Kazumi Nakamura

BROKEN HERMITAGE 40 (MT. NOTEGAMI)

2018-2019
acrylic on cotton canvas
89 1/2 x 71 3/8 inches

Beginning in the 1980s alongside neo-expressionist painters in Japan, the US, and Europe, Tokyo-based Kazumi Nakamura set out to form his own theory of painting that is representational but non-figurative. Though divided into distinct bodies of work, his artistic output is, nonetheless, connected by his unique approach to traditional Eastern depictions of space, merged with elements of American Modernism, (Zen) Buddhist thought, and post-structural philosophy.
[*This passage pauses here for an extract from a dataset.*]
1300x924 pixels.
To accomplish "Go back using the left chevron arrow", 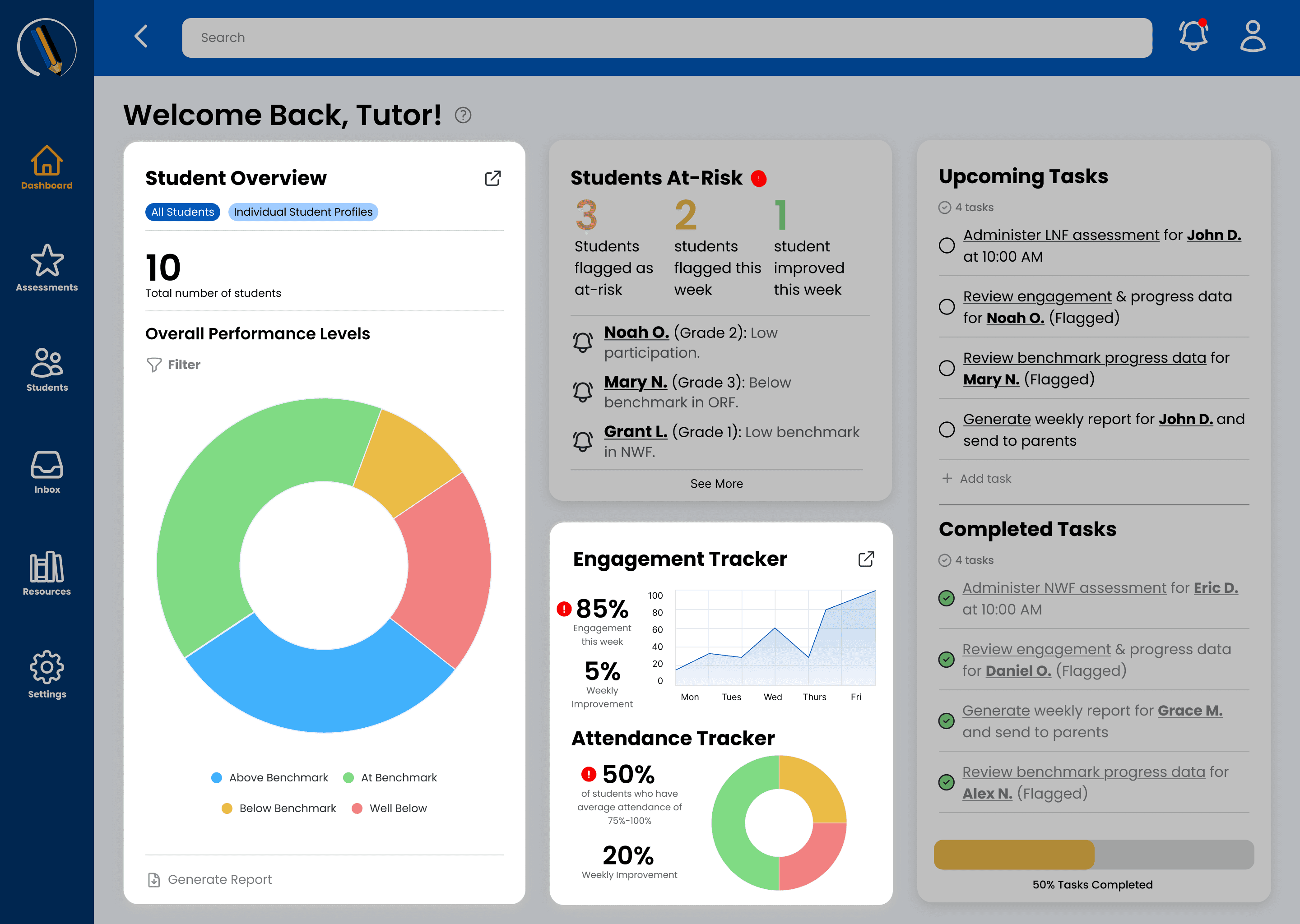I will tap(141, 37).
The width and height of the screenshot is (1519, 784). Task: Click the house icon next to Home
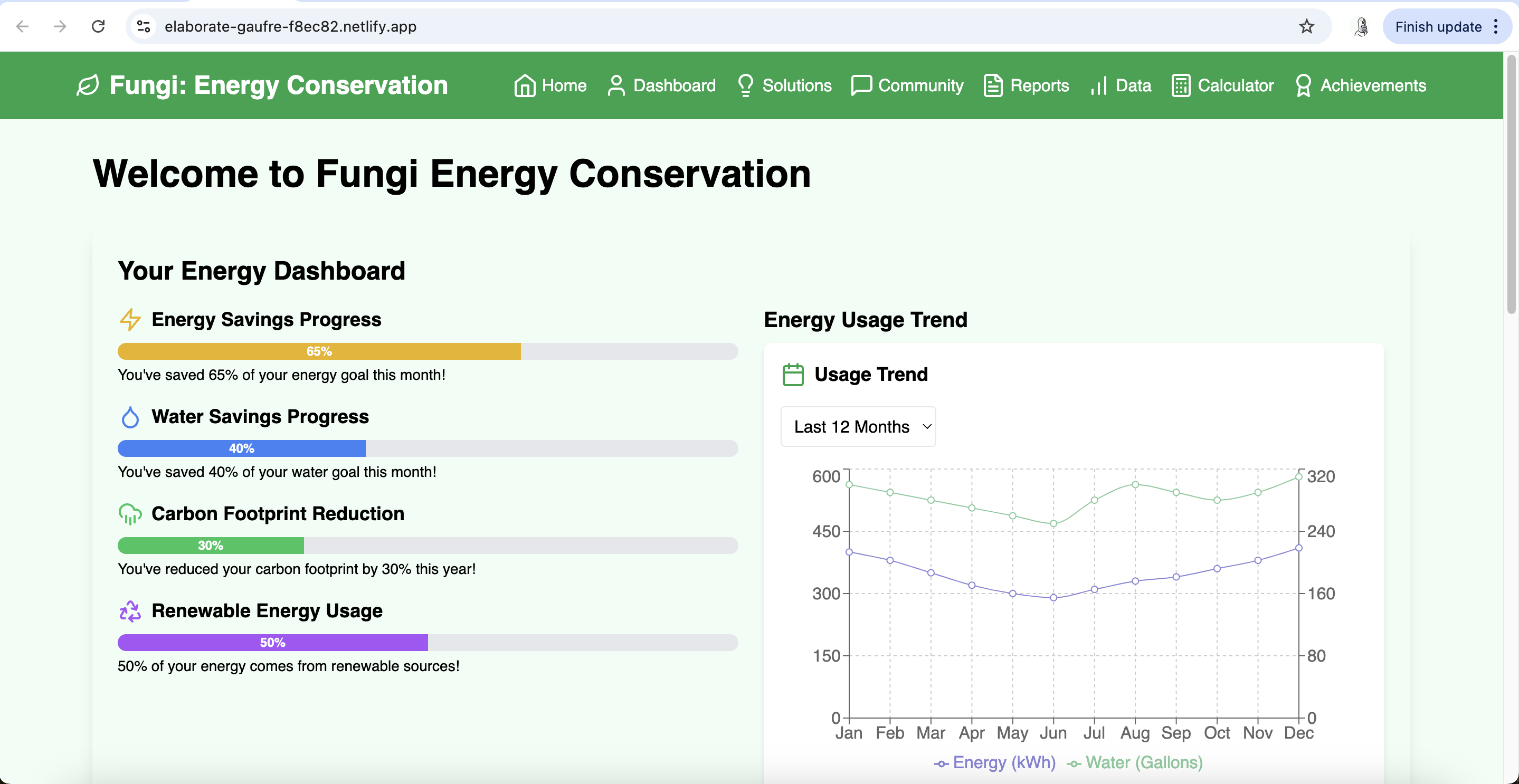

His Broken Hermitage series focuses on the aftereffects of the Great Hanshin-Awaji Earthquake (1995) and the Great East Japan Earthquake (2011), seen here in a work from 2018-2019. Jagged, thickly-applied lines vibrate and spiral around in the canvas creating a disoriented sense of depth, indicative of the physical and psychological instability caused by a natural disaster. Nakamura has exhibited his work throughout East Asia for the past thirty-five years, including solo museum exhibitions at the National Art Center, Tokyo; Iwaki City Art Museum, Iwaki City; and Sezon Museum of Modern Art, Nagano.